Now, if the argument is about morality, it’s a tough one. Watching the body count continue to mount, as a bombing/death squad cell continues to operate, while a top Lt. of that group sits uncooperative in a cell…Where’s the morality in that? What’s moral about dozens, hundreds, or thousands more dying while the guy with names and locations sit defiantly in a cell, praising Allah for his brothers’ continued attacks?
If I was to receive yet another market bombing report about the guy’s group, while knowing he’s getting his recreation time in at that very moment, I damn sure wouldn’t feel like I was doing the moral thing. Thirty seconds of water-boarding, or who knows how many more successful bombings and deaths/maimings?
I would kill or maim the enemy about to detonate a bomb in the middle of a market. So, I just don’t have any qualms about water-boarding the guy who helped arm this man, who knows who he is and where he might be, and where he may strike. In such a situation he IS actively aiding his brother in killing the next mob of civilians. Now, this is assuming conventional interrogations are reasonably exhausted, or if a deadly attack is imminent in which techniques relying on an extended amount of time are just not possible.

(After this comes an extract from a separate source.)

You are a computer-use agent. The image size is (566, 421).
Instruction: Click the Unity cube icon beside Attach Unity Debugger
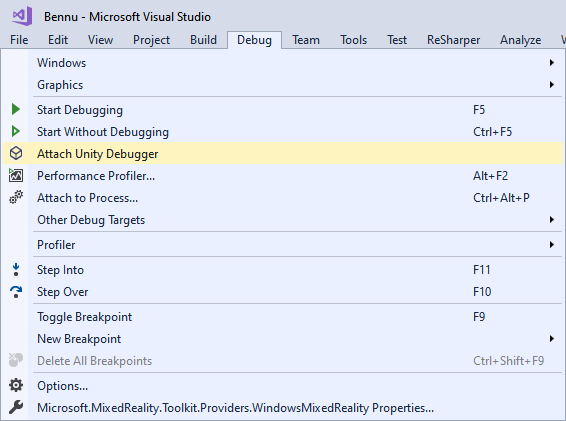(x=16, y=153)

Merely as punishment? Never, ever.
To gather information so as to thwart conventional military operations (i.e. attacks aimed solely at our military?)
Never. If combatants aim to keep it between combatants, all efforts to treat the enemy as a conventional prisoner should be taken.
To rescue a US soldier being held in humane conditions (as opposed to dismemberment and being dragged through the street)? Never.
Those are not the kind of things were waterboarding even becomes a possibility to me.